So schnell kann es gehen: In The Brink scheint der Dritte Weltkrieg nur kurz um die Ecke zu sein, als ein psychisch krankes, ehemaliges ISI-Mitglied sich dazu entscheidet, ein bisschen Atombingo zu spielen. Doch ihm gegenüber stehen drei Amerikaner, die dem ganzen Einhalt gebieten: der von Jack Black verkörperte Botschafter Alex, der von Tim Robbins dargestellte Generalsekretär Walter sowie der mit Drogen hantierende Spitzenpilot Zeke, der von Pablo Schreiber aus Orange Is the New Black gespielt wird. Schafft es diese neue Politcomedy, einen Anschlag auf die Lachmuskeln auszuüben oder zünden die Pointen eher nicht?
Der Plot
Im Zentrum von The Brink stehen drei Männer, die sich zwar alle an gänzlich unterschiedlichen Punkten auf der Welt befinden, sich jedoch vor allem durch ihre gemeinsame Affinität zum chauvinistisch-hedonistischen Verhalten ähneln. Der erste von ihnen ist der alles andere als dafür prädestinierte US-Botschafter Alex (Black), der zwar kurz vor seiner Kündigung zu stehen scheint, jedoch durch eine Verkettung unglücklicher Ereignisse einen entscheidenden Auslöser des Anschlags auf Pakistan darstellt.

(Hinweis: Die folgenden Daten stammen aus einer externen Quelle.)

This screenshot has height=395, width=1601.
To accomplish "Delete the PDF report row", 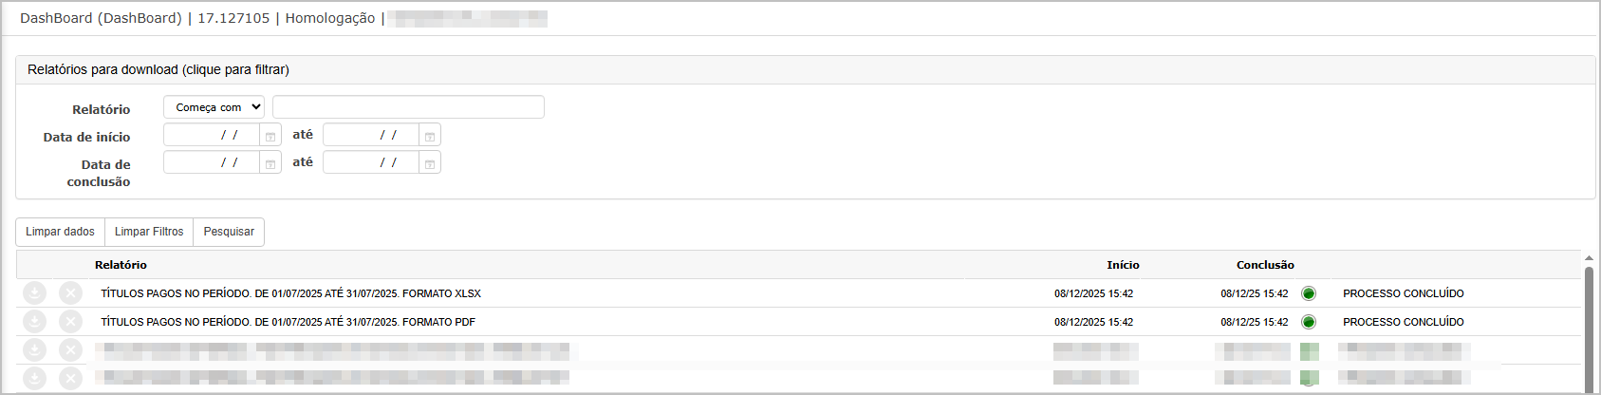I will [70, 322].
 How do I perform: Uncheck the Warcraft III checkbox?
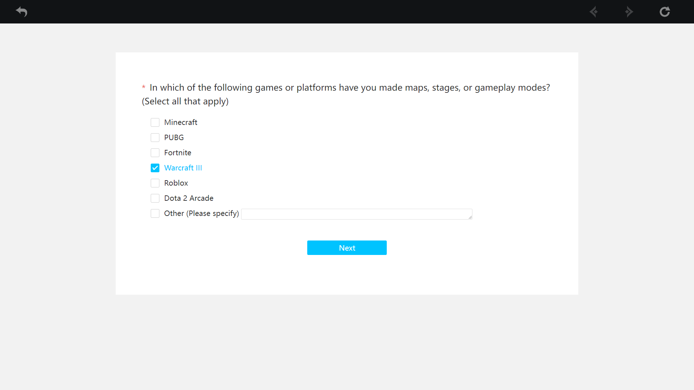[155, 168]
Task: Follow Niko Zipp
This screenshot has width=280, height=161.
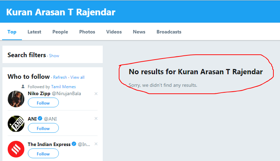Action: click(x=43, y=103)

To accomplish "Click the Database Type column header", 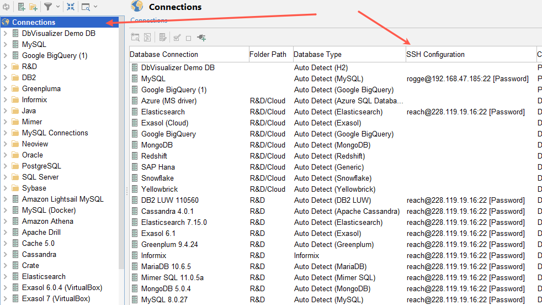I will (317, 54).
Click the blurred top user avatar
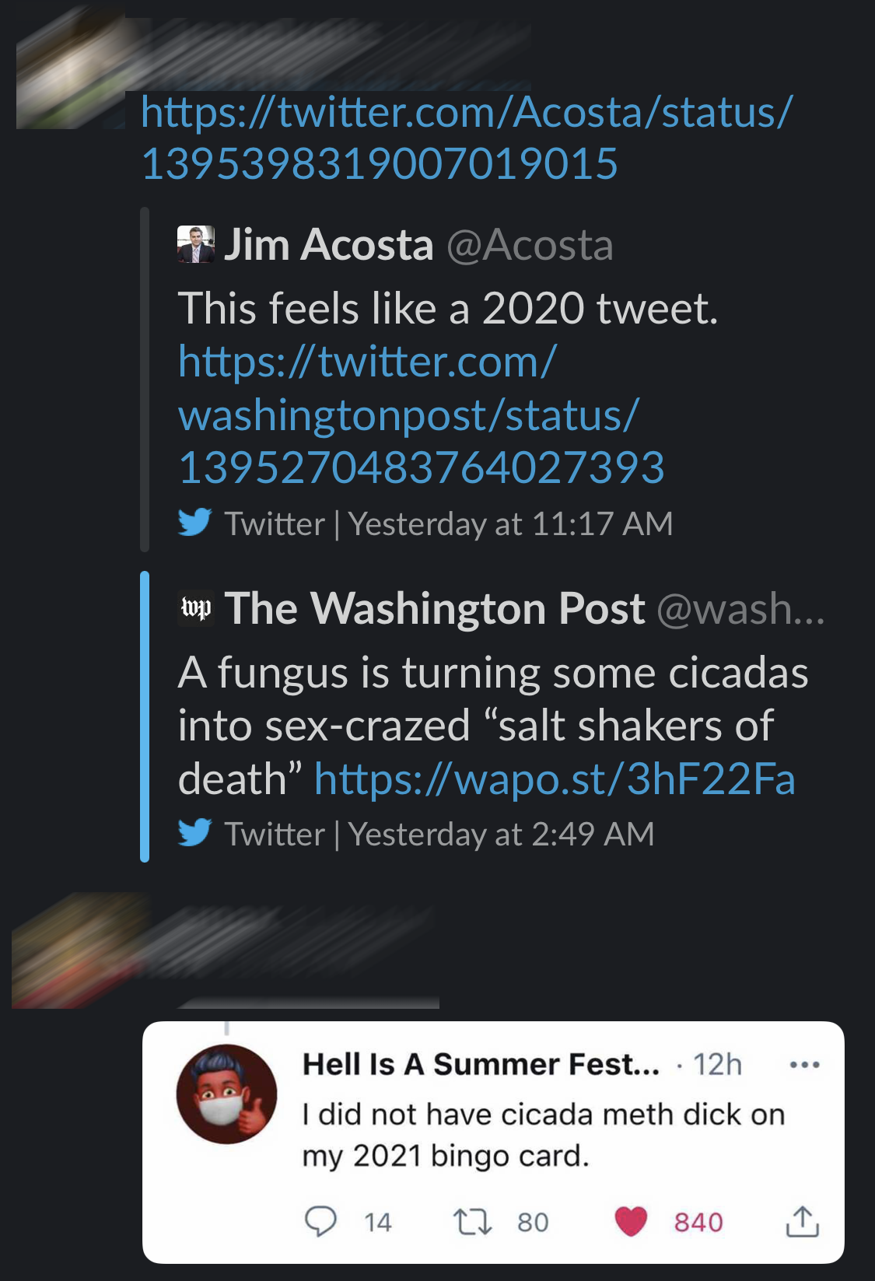 point(72,74)

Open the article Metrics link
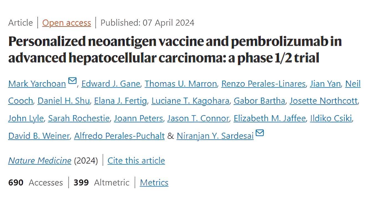pyautogui.click(x=154, y=183)
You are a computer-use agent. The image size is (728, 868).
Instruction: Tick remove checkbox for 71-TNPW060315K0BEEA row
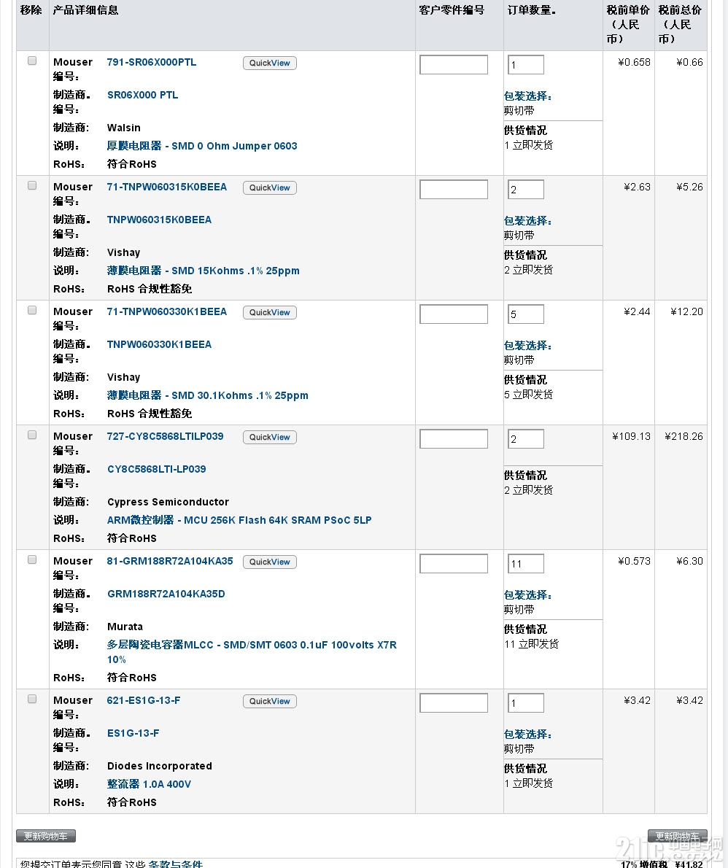pos(32,185)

So ist ihm nicht nur daran gelegen, das weibliche Geschlecht seines Umfeldes näher kennenzulernen. Als er über seinen pakistanischen Assistenten Rafiq (Aasif Mandvi) und dessen Familie durch Zufall an die Krankenakte des drohenden Generals Umair Zaman (Iqbal Theba) gerät, liefert er nämlich den letzten Beweis dafür, dass ein Präventivschlag seitens der Vereinigten Staaten unausweichlich wäre.
Somit wird der Versuch des Generalsekretärs Walter (Robbins), diesen Präventivschlag zu verhindern, zunichtegemacht. Stattdessen entscheidet sich Präsident Navarro (Esai Morales) auf Anraten des Konservativen Pierce Grey (Geoffrey Pierson) zu intervenieren und die sich auf dem Roten Meer befindenden Piloten angreifen zu lassen.

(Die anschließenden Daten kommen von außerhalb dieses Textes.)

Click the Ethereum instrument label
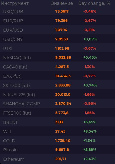coord(14,159)
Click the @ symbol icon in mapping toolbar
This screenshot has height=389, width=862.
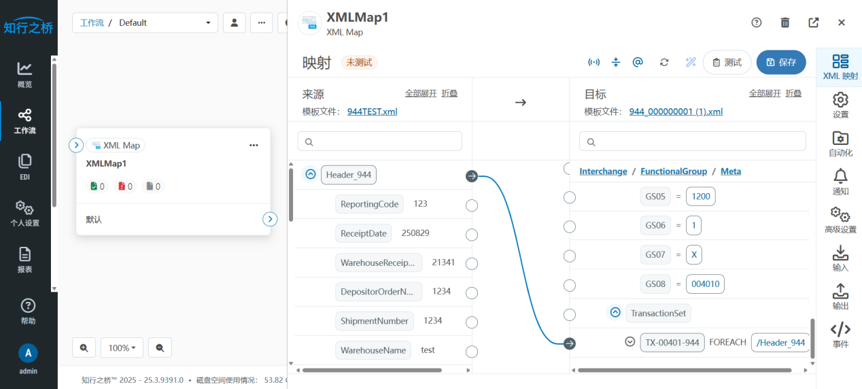pos(638,63)
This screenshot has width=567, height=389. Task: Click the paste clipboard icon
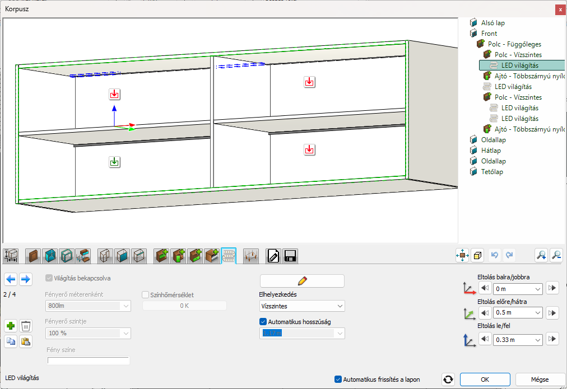(25, 341)
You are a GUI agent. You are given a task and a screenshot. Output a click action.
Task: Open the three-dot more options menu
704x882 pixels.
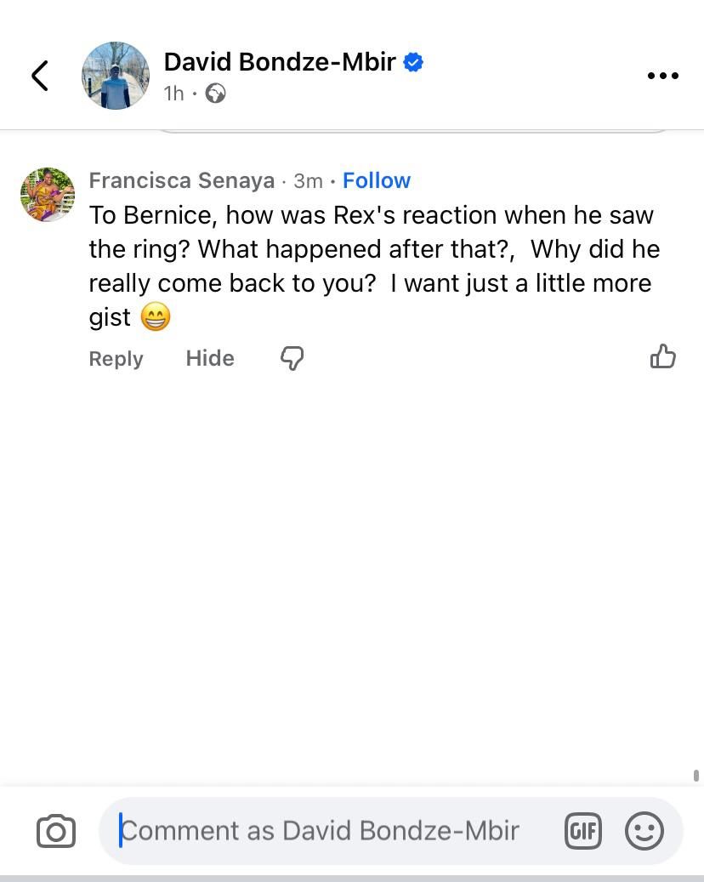click(662, 76)
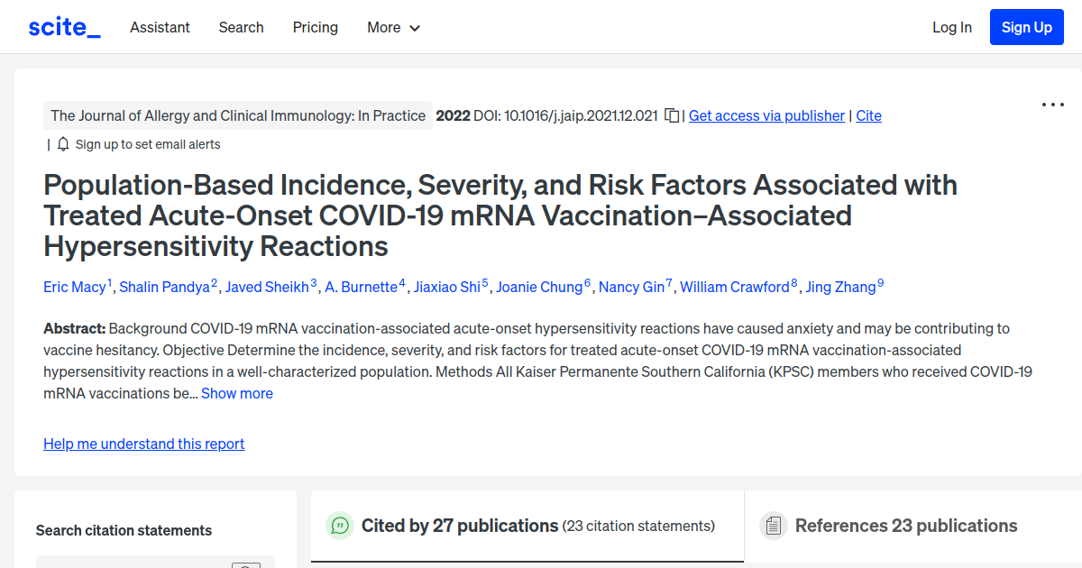This screenshot has height=568, width=1082.
Task: Click the scite_ logo
Action: pos(63,26)
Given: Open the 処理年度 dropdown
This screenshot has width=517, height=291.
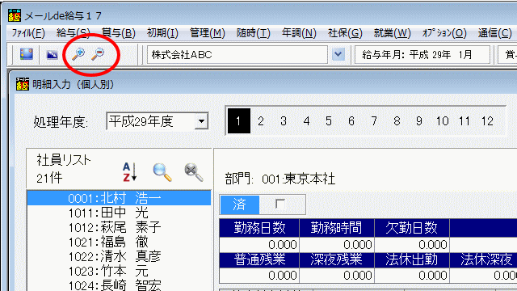Looking at the screenshot, I should pyautogui.click(x=201, y=121).
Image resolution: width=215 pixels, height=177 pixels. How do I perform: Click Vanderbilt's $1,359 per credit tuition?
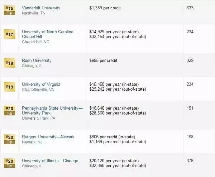click(105, 8)
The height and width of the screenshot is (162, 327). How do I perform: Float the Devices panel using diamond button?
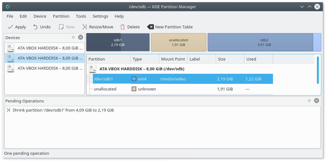coord(73,37)
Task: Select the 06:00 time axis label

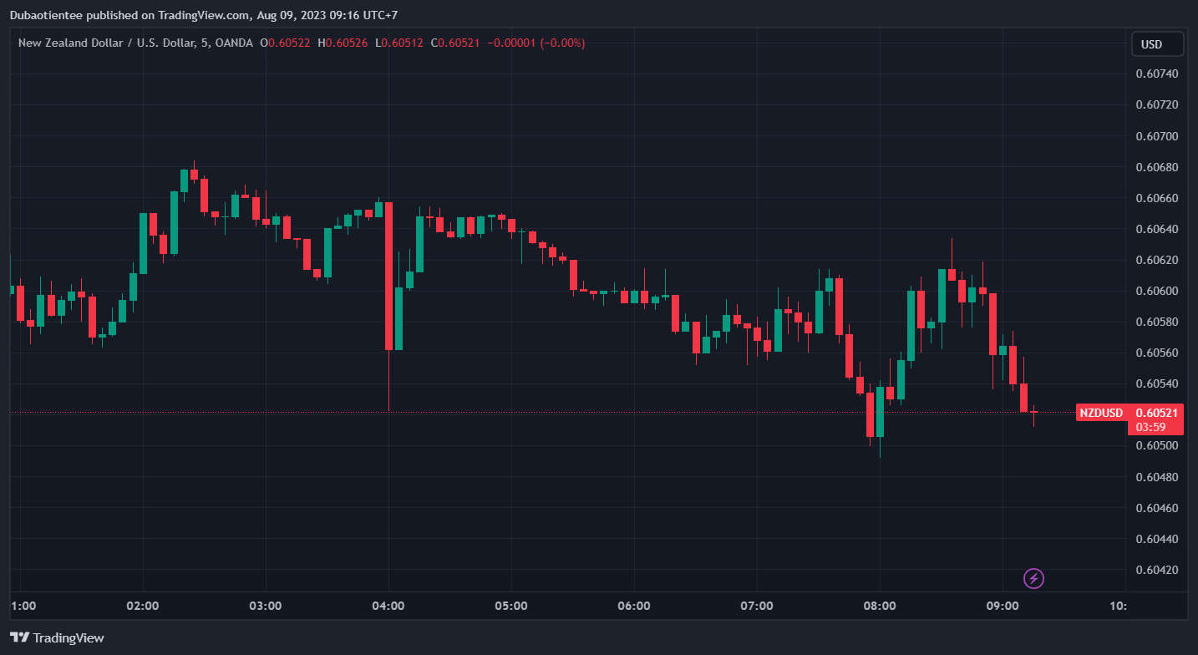Action: pyautogui.click(x=634, y=606)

Doch leider wurde ausgerechnet der unter Drogen handelnde Pilot Zeke „Z-Pak“ Tilson (Schreiber) als Speerspitze des Angriffs ausgesucht. Der handelt nicht nur zur Unterstützung des Haushaltsbudgets mit den Medikamenten seiner Apothekerfrau Ashley (Mary Faber) und musste gerade erfahren, dass er durch eine Affäre mit der Öffentlichkeitsbeauftragten Gail Vater zu werden droht. Außerdem vertauschte er im Cockpit seine Anax-Tabletten, wodurch der Präventivschlag zum drogenerweiterten Horrortrip wird.
Die Gags
Leider schafft es der Pilot von The Brink dabei nicht so recht, seinen Humor in Richtung Politcomedy zu lenken, sondern versteift sich, wie es bei dem Cast eventuell zu erwarten war, zu sehr auf die überzeichneten Fehlverhaltensweisen seiner Protagonisten. So erwischen wir Walter dabei, wie er mit Prostituierten politische Angriffe als Rollenspiel erlebt und immer wieder durch seinen Mundgeruch auffällt oder wie Alex sich neben seiner politischen Tätigkeit vor allem für Rafiqs attraktive Schwester interessiert.

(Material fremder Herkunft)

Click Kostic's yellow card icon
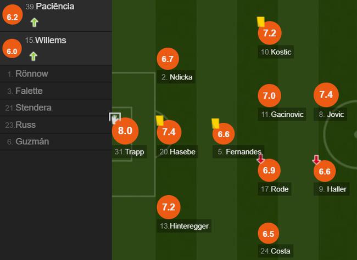 tap(261, 21)
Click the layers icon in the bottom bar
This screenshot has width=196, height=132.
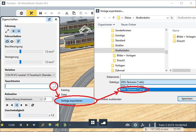tap(50, 125)
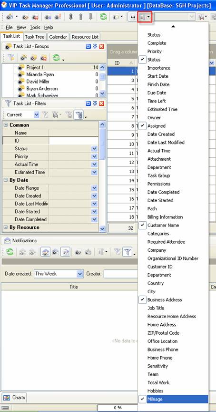Image resolution: width=216 pixels, height=412 pixels.
Task: Open the Tools menu
Action: (x=35, y=27)
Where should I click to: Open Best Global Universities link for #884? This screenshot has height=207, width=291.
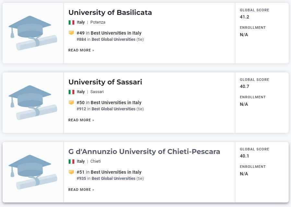(x=113, y=39)
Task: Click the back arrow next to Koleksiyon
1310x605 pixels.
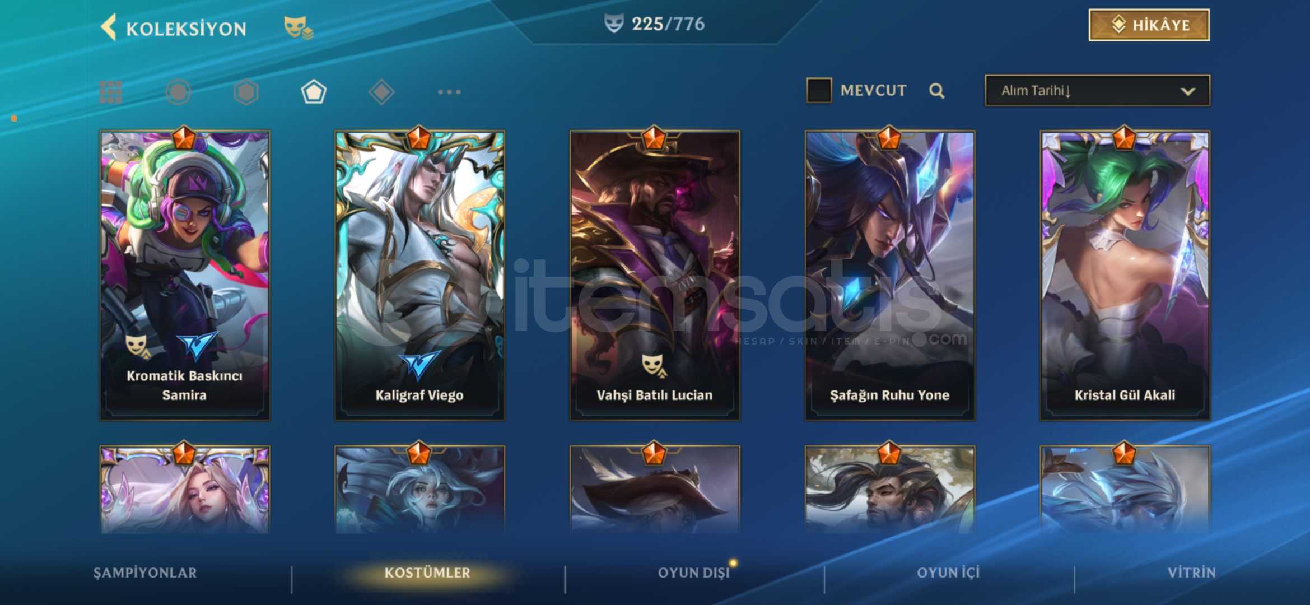Action: tap(109, 27)
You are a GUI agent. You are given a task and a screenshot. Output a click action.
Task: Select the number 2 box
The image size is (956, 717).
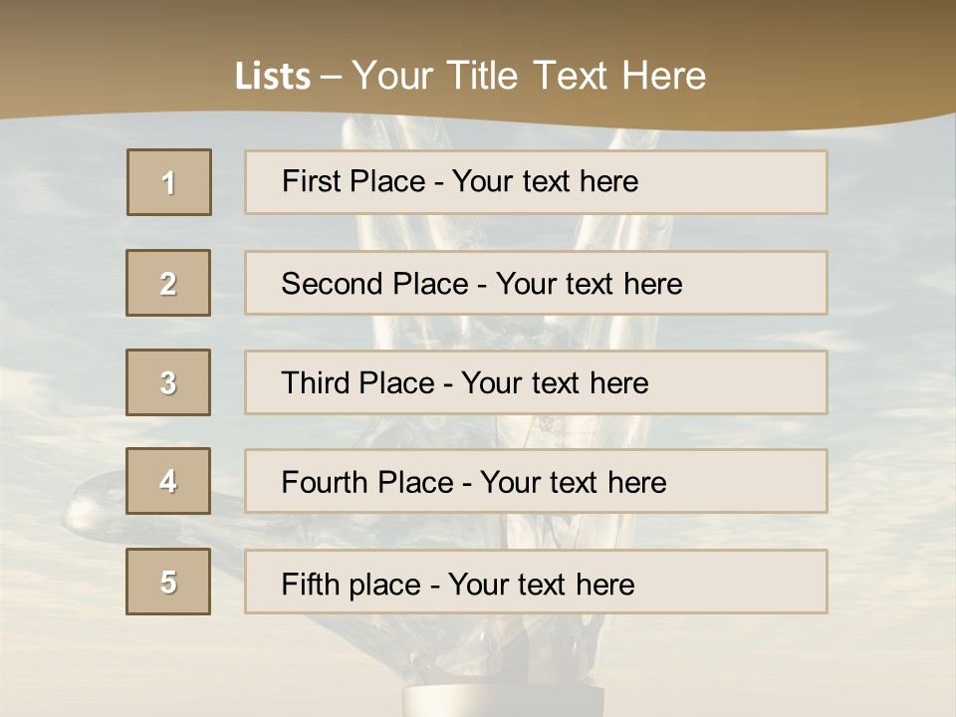point(168,283)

Dabei verkommen sämtliche Protagonisten zu einem und demselben überzeichneten Klischee: Die patriarchale Welt geht durch die sexbezogenen und geisteskranken Männerfiguren an ihrem Hebel bergab. Doch leider wird nicht ganz klar, warum wir drei Figuren benötigen, die somit dem gleichen Muster folgen, anstatt uns insgesamt mehr Bandbreite an Charakteren zu präsentieren.
Fazit
Nach der Pilotepisode von The Brink scheint sich die Comedyserie leider wesentlich stärker um die überzeichneten Lendenwitze seiner Protagonisten und die Auswirkungen ihres unprofessionellen Verhaltens zu kümmern, anstatt zu einer echten Politsatire ausgebaut zu werden. Zu platt, zu breit und zu gewollt wirken dabei die schlechten Zoten, die uns hier serviert werden. Andererseits sollte man vielleicht zugeben, dass Fans von Jack Black und seinem sonstigen komödiantischen Werk genau das erwartet haben: gefällige Gags und schrullige Charaktere.